— begin Entries —
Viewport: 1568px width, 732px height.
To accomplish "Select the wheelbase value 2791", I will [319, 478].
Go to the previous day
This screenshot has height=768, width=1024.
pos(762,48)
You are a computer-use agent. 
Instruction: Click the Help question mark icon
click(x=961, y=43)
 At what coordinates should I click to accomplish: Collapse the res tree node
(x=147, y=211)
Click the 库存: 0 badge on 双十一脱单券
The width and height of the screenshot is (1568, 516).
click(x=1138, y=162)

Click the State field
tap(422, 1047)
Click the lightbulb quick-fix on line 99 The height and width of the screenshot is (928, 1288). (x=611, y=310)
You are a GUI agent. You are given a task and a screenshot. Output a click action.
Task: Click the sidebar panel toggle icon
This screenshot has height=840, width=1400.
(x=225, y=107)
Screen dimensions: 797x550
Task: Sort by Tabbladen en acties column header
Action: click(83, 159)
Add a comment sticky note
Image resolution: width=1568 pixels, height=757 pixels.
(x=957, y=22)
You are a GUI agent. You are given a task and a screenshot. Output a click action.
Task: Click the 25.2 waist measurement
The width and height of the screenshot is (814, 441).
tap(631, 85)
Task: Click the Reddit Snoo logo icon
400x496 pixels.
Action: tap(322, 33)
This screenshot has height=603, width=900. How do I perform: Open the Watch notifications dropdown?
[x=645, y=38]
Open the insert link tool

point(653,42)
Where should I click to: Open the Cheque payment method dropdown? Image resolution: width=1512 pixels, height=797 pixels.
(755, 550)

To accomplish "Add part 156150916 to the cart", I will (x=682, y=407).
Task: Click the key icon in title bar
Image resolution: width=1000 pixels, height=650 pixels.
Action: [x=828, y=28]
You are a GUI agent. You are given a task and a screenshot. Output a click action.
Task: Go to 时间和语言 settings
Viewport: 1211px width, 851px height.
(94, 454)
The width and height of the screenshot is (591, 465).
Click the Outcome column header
— end Entries —
Short task:
Reproduce the data word for word, from its beginning through the line that contains "Click the lightbulb", including that line.

Expected output:
Viewport: 1568px width, 732px height.
To accomplish "Select the wheelbase value 2791", I will [319, 478].
Go to the previous day
This screenshot has height=768, width=1024.
pos(762,48)
You are a computer-use agent. 
Instruction: Click the Help question mark icon
click(x=961, y=43)
 At what coordinates should I click to accomplish: Collapse the res tree node
(x=147, y=211)
Click the 库存: 0 badge on 双十一脱单券
The width and height of the screenshot is (1568, 516).
click(x=1138, y=162)

Click the State field
tap(422, 1047)
Click the lightbulb quick-fix on line 99 The height and width of the screenshot is (928, 1288). (x=611, y=310)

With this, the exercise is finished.